| DOCUMENT |
★ ★ ★ ★ ★ ★ ★

Un mois plus tard, je me retrouvais dans la Savoie, dirigeant une maison de commerce avec magasin, cabaret, etc., appartenant à une veuve. Fatigué de la triste vie que j'avais menée jusqu'alors, je soupirais après le repos et croyais l'avoir trouvé. Je ne tardai pas à m'apercevoir que la série de mes déboires n'était pas encore terminée.
TANNIGER, 1897: 66.
En effet, refusant d'accepter la proposition d'une ancienne connaissance qu'il l'incite à escroquer celle l'a accueilli, raconte-t-il, il est dénoncé par cette "connaissance" comme fugitif. Ainsi, à Thonon, il est accusé d'outrages à gendarme et écope de deux mois de prison (18 juin 1885) avant d'être expulsé le 29 juin 1885 :
Tanniger, qui a subi de nombreuses condamnations, figure sur l'état signalétique des Étrangers expulsés de France, nº 163, de Juillet 1885, sous la rubrique suivantes : Tanniger Charles, Henri, Louis, né à Montreux (Suisse) expulsé par arrêté ministériel du 29 juin 1885;âgé de 27 ans, taille 1 m. 79, cheveux, sourcils et yeux noirs, bouche grande, barbe noire, visage ovale, teint brun, cicatrice au front; arrêté notifié."
Chassé de toutes parts, Louis Tanniger revient à Thonon où il est à nouveau condamné pour "rupture de ban" et "Filouterie d'aliment" (Thonon, juillet-novembre 1885) et enfermé dans la prison départementale d'Annecy. À sa sortie, il est employé à la construction du Vollandes-Annemasse, puis il revient à Aigle pour retrouver ses parents et ses enfants. Il décide alors de changer de vie :
La prophétie de mon frère s'est réalisée : le même soir, je signais un engagement de tempérance. C'était le 20 mai 1886.
TANNIGER, 1897: 103.
Le propagandiste évangéliste (1886-1889)
À la fin de l'année 1886, il épouse, en secondes noces, Mathilde Borloz, à Aigle qui est la commune où est implantée la famille. Cet événement personnel va sans doute aussi décider de sa future carrière d'évangéliste. Son frère Charles lui aussi convole en justes noces ce même jour de 1886. Ce dernier exerce alors la profession de scieur. Son autre frère, François, est charron avant de devenir propriétaire de la maison Tanniger-Dufour à Aigle. Il y a donc tout lieu de penser que le mariage marque bien une rupture dans l'existence mouvementée de Louis Tanniger. Par ailleurs, les frères Tanniger entretiennent des relations avec la Croix-Bleue.

★ ★ ★ ★ ★ ★ ★

| DONNÉES AFFICHÉES |
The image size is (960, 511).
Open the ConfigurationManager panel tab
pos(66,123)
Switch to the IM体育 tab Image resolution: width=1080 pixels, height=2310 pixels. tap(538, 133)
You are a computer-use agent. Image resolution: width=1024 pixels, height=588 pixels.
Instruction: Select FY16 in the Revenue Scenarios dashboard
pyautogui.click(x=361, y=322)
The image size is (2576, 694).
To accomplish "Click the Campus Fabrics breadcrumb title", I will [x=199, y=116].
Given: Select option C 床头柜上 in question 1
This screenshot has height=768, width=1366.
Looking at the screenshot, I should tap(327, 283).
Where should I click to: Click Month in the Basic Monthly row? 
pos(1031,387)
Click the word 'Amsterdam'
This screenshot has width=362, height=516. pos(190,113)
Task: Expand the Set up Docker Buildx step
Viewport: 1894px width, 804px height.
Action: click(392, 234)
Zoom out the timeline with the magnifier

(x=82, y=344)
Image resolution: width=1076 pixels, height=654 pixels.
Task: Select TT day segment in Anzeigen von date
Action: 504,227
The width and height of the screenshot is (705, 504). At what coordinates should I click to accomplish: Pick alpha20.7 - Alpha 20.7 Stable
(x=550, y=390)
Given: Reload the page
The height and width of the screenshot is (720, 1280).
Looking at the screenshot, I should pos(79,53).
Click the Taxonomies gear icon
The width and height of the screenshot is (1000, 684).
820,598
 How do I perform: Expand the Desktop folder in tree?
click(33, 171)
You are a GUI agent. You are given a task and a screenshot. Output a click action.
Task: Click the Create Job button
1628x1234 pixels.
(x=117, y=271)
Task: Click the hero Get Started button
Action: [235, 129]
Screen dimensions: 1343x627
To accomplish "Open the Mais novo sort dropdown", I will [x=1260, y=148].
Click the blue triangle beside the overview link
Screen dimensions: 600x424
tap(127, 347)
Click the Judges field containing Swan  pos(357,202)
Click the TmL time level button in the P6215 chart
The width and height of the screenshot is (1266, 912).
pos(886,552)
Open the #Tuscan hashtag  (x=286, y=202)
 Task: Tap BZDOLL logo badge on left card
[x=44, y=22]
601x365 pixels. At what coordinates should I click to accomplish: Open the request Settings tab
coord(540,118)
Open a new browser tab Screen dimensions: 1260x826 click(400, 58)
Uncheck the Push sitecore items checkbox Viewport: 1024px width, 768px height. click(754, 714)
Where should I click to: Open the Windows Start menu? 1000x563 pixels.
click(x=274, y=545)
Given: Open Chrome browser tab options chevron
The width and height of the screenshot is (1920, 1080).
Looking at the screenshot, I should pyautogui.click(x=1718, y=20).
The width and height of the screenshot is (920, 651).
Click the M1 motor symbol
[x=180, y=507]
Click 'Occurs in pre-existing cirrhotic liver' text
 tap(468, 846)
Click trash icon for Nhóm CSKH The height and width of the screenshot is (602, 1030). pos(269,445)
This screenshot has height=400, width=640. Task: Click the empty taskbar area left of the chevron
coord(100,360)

★ ★ ★ ★ ★ ★ ★

| CONSIGNE |
Reproduisez à l'identique le passage du texte sur Louis Tanniger qui va de « Chassé de toutes » jusqu'à « TANNIGER, 1897: 103. ». Les enregistrements proviennent d'une autre source.

| SOLUTION |
Chassé de toutes parts, Louis Tanniger revient à Thonon où il est à nouveau condamné pour "rupture de ban" et "Filouterie d'aliment" (Thonon, juillet-novembre 1885) et enfermé dans la prison départementale d'Annecy. À sa sortie, il est employé à la construction du Vollandes-Annemasse, puis il revient à Aigle pour retrouver ses parents et ses enfants. Il décide alors de changer de vie :
La prophétie de mon frère s'est réalisée : le même soir, je signais un engagement de tempérance. C'était le 20 mai 1886.
TANNIGER, 1897: 103.